▶ Given records:
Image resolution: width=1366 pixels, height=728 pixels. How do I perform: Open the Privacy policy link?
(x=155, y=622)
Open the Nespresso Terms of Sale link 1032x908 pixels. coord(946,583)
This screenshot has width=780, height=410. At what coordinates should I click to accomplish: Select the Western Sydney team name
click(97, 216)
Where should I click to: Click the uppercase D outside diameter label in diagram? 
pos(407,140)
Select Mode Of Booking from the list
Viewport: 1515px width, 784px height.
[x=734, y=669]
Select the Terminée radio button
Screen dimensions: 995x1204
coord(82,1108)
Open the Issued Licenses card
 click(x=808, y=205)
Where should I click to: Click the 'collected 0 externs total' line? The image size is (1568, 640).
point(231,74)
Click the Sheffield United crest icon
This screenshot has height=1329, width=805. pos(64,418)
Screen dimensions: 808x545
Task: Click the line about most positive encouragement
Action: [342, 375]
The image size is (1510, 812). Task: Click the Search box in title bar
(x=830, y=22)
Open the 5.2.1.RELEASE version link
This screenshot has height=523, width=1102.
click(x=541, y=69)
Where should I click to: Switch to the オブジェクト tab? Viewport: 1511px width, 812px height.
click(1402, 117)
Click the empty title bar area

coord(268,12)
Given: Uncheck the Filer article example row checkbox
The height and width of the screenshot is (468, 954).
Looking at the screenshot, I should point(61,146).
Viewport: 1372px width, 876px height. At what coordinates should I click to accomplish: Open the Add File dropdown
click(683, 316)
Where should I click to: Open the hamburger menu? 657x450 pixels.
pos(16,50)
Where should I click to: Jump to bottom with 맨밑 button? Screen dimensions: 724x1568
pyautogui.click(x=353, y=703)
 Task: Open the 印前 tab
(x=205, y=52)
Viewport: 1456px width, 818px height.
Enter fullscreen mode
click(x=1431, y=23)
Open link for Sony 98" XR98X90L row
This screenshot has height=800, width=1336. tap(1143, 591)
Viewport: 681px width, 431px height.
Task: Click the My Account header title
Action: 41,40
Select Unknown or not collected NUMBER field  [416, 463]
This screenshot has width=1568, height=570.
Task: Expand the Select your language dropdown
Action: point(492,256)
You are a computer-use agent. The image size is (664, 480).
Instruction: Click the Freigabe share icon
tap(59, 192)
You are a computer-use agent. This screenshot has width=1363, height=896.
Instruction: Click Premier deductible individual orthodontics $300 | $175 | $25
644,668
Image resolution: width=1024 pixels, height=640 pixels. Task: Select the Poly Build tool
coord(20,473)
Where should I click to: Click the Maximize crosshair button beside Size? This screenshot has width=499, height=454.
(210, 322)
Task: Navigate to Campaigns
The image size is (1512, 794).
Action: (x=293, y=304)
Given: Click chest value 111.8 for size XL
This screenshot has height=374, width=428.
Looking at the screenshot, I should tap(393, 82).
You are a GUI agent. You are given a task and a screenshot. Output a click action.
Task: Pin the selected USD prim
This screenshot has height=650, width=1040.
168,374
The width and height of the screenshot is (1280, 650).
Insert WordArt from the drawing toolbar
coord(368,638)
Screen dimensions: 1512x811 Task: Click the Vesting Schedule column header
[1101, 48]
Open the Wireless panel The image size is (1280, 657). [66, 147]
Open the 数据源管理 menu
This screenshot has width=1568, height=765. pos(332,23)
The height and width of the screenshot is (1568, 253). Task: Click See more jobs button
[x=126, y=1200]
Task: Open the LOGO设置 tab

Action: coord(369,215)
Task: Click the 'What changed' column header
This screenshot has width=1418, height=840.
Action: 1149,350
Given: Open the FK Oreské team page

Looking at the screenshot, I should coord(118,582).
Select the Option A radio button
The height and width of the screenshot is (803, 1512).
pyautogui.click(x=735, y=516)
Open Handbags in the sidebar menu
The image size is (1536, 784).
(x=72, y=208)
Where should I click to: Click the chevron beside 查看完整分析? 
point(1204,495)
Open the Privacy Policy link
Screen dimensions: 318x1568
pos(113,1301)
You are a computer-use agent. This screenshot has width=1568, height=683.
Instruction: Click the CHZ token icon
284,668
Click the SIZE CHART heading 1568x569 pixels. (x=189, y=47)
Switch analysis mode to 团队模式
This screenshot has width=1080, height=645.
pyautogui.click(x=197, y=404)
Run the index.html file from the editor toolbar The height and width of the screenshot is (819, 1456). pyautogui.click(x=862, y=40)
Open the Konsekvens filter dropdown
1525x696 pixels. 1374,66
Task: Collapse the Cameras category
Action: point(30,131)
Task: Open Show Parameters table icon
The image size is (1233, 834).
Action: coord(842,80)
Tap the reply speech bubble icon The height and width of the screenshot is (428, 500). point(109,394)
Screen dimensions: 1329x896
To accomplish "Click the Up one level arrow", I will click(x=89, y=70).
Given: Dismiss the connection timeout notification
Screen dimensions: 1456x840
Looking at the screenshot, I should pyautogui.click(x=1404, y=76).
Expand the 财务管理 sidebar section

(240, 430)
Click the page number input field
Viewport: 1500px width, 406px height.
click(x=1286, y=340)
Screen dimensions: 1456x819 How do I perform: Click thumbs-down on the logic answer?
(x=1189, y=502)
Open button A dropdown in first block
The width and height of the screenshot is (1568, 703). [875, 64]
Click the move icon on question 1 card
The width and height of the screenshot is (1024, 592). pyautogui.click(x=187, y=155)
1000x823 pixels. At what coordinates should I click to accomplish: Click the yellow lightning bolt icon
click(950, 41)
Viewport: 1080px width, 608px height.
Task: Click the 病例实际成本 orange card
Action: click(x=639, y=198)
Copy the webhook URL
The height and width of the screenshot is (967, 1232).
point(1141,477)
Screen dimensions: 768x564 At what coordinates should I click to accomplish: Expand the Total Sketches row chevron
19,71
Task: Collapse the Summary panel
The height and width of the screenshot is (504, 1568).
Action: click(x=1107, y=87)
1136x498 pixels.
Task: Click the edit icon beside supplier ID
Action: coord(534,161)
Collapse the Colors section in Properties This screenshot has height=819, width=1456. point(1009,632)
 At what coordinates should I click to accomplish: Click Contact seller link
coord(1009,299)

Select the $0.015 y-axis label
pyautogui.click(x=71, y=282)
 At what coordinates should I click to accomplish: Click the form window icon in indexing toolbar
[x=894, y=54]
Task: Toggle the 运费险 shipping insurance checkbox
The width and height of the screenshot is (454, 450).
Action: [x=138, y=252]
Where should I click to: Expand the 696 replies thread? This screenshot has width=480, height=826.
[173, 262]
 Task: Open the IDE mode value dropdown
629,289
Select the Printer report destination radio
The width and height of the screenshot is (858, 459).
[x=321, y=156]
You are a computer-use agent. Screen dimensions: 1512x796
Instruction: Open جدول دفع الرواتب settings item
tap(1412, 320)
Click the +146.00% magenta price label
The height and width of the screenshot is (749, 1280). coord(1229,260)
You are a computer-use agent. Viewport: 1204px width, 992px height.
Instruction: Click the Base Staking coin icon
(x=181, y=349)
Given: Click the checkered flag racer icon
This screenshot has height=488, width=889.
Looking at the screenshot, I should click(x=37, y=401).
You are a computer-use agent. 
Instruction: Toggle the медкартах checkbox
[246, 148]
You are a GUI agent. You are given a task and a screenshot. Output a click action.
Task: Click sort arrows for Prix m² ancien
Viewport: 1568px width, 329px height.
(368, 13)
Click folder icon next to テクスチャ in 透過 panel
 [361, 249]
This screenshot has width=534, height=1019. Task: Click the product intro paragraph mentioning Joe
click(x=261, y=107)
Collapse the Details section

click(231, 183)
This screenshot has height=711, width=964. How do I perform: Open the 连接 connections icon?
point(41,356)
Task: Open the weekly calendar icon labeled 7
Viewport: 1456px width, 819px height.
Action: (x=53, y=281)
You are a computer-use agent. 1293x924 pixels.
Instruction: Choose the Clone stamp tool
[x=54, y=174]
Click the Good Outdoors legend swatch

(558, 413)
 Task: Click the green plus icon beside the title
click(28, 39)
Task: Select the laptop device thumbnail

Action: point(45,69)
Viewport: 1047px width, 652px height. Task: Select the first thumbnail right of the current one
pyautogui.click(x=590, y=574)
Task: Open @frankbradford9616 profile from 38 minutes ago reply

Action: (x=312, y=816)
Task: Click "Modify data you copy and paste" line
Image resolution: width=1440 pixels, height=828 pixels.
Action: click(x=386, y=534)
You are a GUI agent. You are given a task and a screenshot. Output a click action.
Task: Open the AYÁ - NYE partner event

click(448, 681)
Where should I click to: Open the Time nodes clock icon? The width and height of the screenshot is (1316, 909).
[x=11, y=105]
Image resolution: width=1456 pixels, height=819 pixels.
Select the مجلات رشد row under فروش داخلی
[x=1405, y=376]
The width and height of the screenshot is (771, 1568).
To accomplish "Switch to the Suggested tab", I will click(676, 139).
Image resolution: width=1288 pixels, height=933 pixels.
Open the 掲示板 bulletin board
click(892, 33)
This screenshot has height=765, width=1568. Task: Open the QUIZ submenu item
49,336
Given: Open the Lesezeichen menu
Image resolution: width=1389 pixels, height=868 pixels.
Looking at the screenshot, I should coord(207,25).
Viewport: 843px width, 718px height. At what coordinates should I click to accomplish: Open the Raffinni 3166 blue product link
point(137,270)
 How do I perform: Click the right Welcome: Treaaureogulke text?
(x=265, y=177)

▶ The exercise:
Copy out the entries from the line with "Where should I click to: Jump" up to and including the line with "Action: (x=293, y=304)", with no changes.

▶ Exercise result:
Where should I click to: Jump to bottom with 맨밑 button? Screen dimensions: 724x1568
pyautogui.click(x=353, y=703)
 Task: Open the 印前 tab
(x=205, y=52)
Viewport: 1456px width, 818px height.
Enter fullscreen mode
click(x=1431, y=23)
Open link for Sony 98" XR98X90L row
This screenshot has height=800, width=1336. tap(1143, 591)
Viewport: 681px width, 431px height.
Task: Click the My Account header title
Action: 41,40
Select Unknown or not collected NUMBER field  [416, 463]
This screenshot has width=1568, height=570.
Task: Expand the Select your language dropdown
Action: point(492,256)
You are a computer-use agent. The image size is (664, 480).
Instruction: Click the Freigabe share icon
tap(59, 192)
You are a computer-use agent. This screenshot has width=1363, height=896.
Instruction: Click Premier deductible individual orthodontics $300 | $175 | $25
644,668
Image resolution: width=1024 pixels, height=640 pixels. Task: Select the Poly Build tool
coord(20,473)
Where should I click to: Click the Maximize crosshair button beside Size? This screenshot has width=499, height=454.
(210, 322)
Task: Navigate to Campaigns
The image size is (1512, 794).
Action: (x=293, y=304)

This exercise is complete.